Subsequences

Subsequences are constructed from a sequence by picking some of the elements in it, but with the ordering of elements preserved. Sequences can behave in many different ways but there are some special properties about their subsequences that we can use to prove more general results.

Partial Order

Definition. An order $\le$ on is a partial order relation if

  • $a \le b$ and $b \le c$ implies $a \le c$, and

  • $a \le b$ and $b \le a$ iff $a = b$.

A partial order is therefore reflexive, antisymmetric and transitive.

A partial order doesn’t require every pair of elements to be comparable. If they do, we have the total order.

Definition. A total order is a partial order where $\forall x \not= y$, exactly one of $x \le y$ or $y \le x$ holds. This means that every two elements must be related.

Suppose that $\le$ is a partial order on a set $A$ and $a \in A$ and $B \subseteq A$.

Definition. $a$ is an upper bound of $B$ if $b \le a$ for all $b \in B$.

Note that an upper bound of $B$ need to belong to $B$. If it does, it is the greatest element.

Definition. $a$ is the greatest element of $B$ if $a$ is an upper bound and $a \in B$.

Definition. $a$ is a maximal element of $B$ if $a \in B$ and if $b \in B$ and $a \le b$ then $a = b$.

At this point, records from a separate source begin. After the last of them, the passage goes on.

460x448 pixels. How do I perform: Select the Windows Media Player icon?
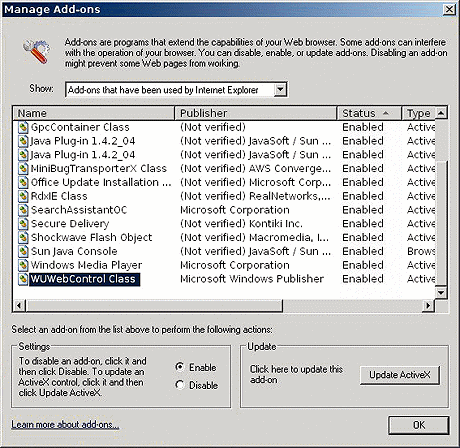(23, 265)
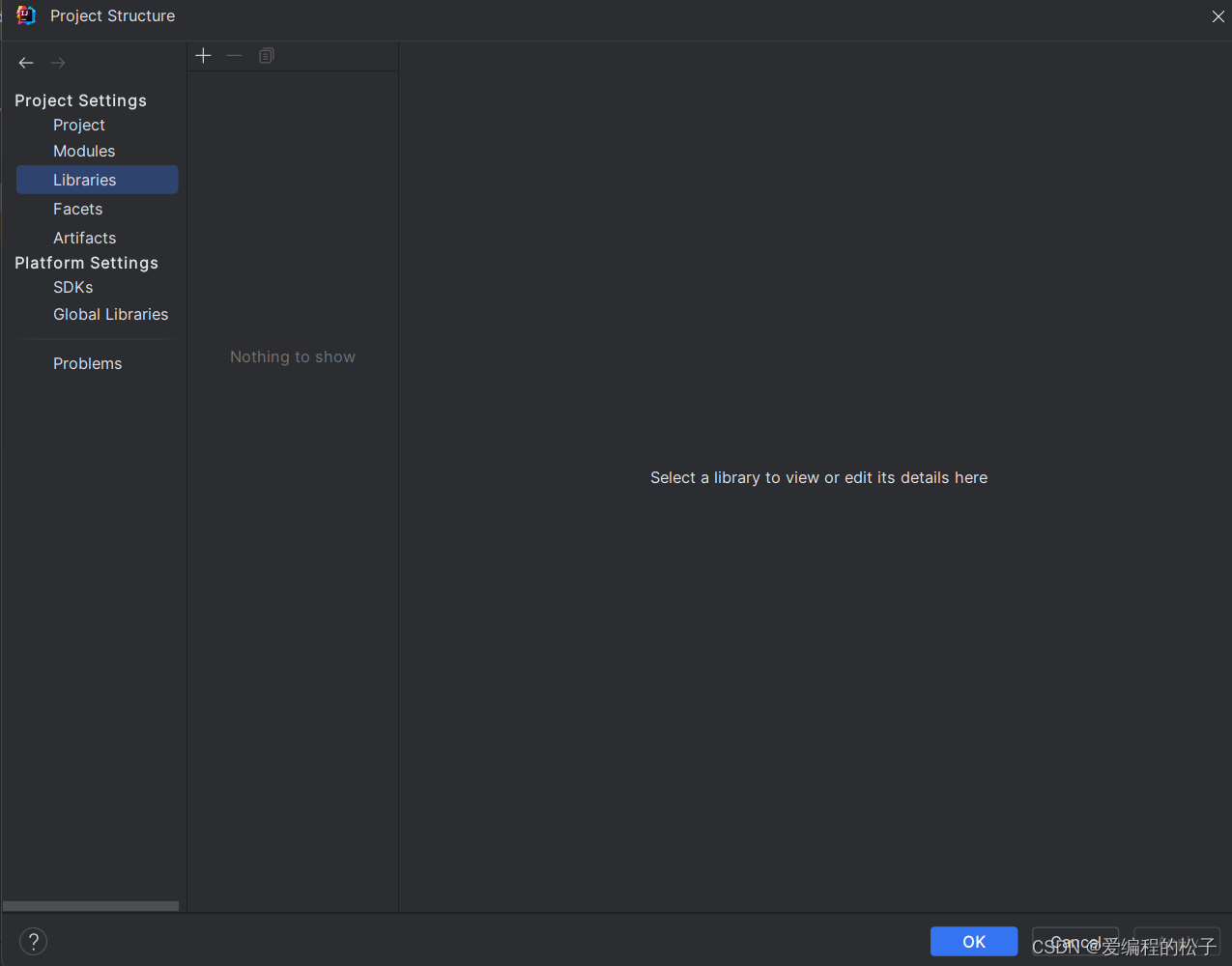Close the Project Structure dialog

point(1218,16)
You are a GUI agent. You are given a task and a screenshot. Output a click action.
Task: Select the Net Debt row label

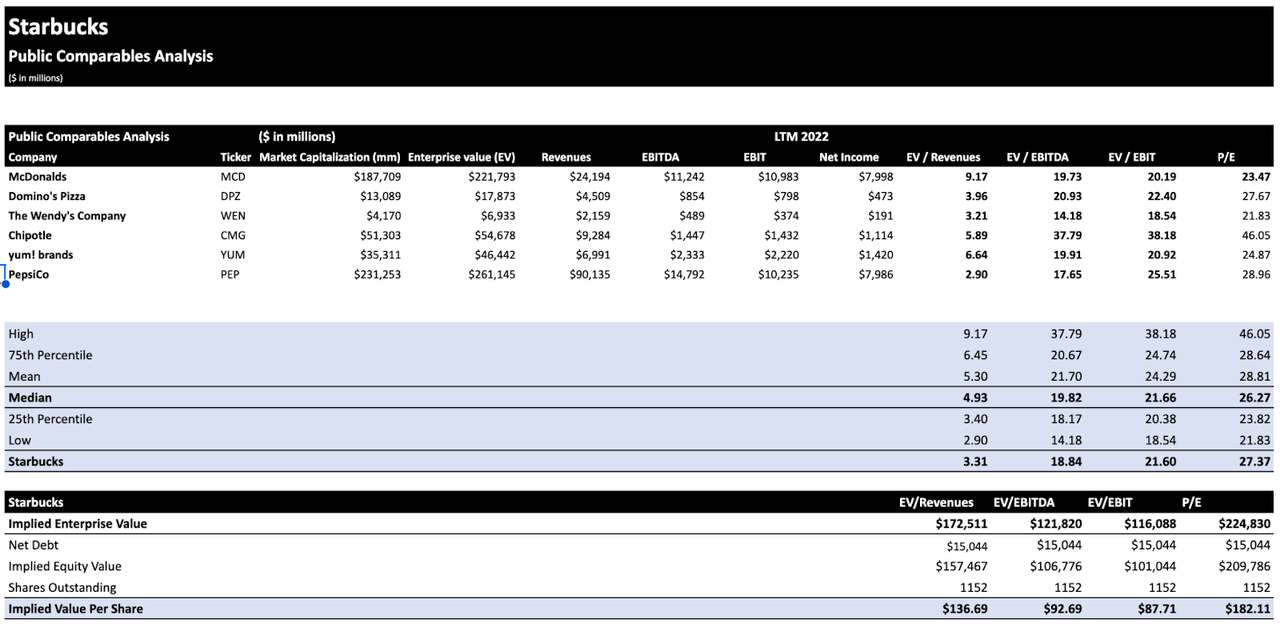coord(33,545)
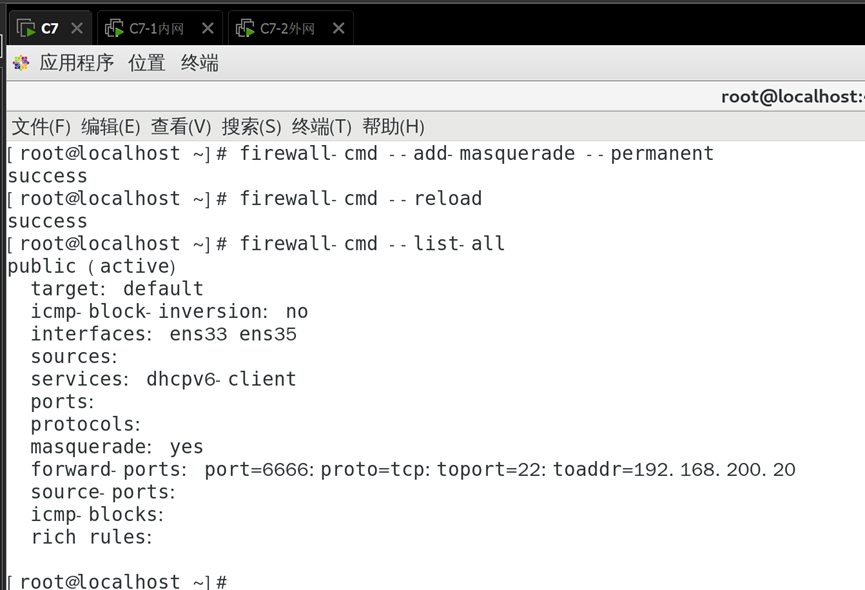Open the 终端 menu in top panel
The width and height of the screenshot is (865, 590).
click(200, 63)
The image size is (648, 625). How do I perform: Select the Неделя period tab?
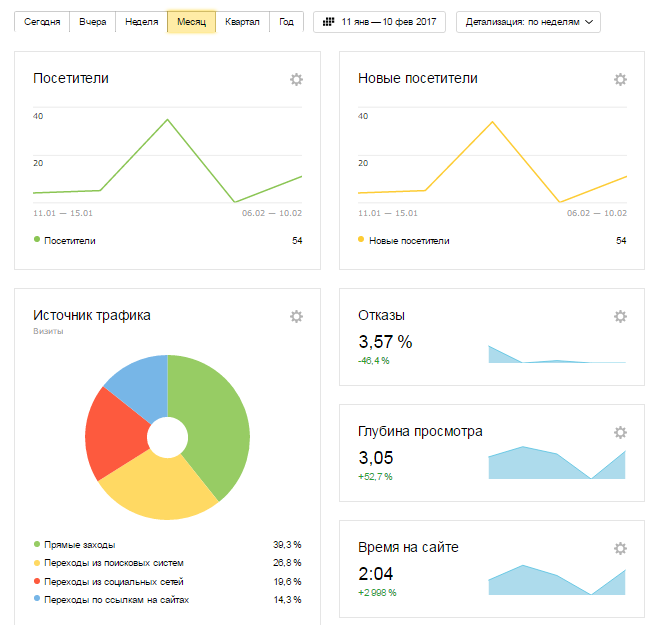click(141, 22)
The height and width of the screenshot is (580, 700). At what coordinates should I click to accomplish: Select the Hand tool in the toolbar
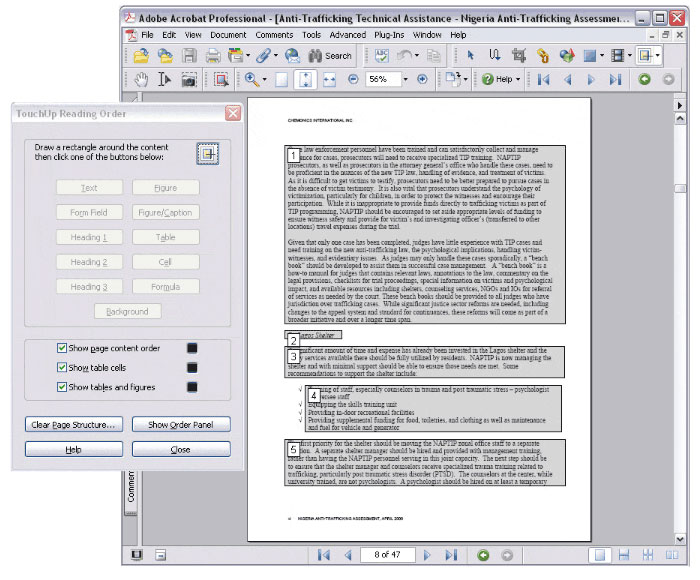point(142,79)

The greatest element has to be the maximal element, but the converse is not true. It is because partial order does not require every element to be related to each other, so the maximal element of certain subset of $B$ needs not be the greatest of the whole subset $B$. In the case of total order, we will have the maximal element being the greatest element.

Definition. $a$ is an supremum of $B$ if $a$ is an upper bound and if $c$ is also an upper bound then $a \le c$.

The definition of lower bound, least and minimal element and infimum is the same except for the sign.

Monotonic Sequences

Definition. A sequence is increasing if $a_{n+1} \ge a_n$ for all $n$.

Definition. A sequence is strictly increasing if $a_{n+1} > a_n$ for all $n$.

Definition. A sequence is decreasing if $a_{n+1} \le a_n$ for all $n$.

Definition. A sequence is strictly decreasing if $a_{n+1} < a_n$ for all $n$.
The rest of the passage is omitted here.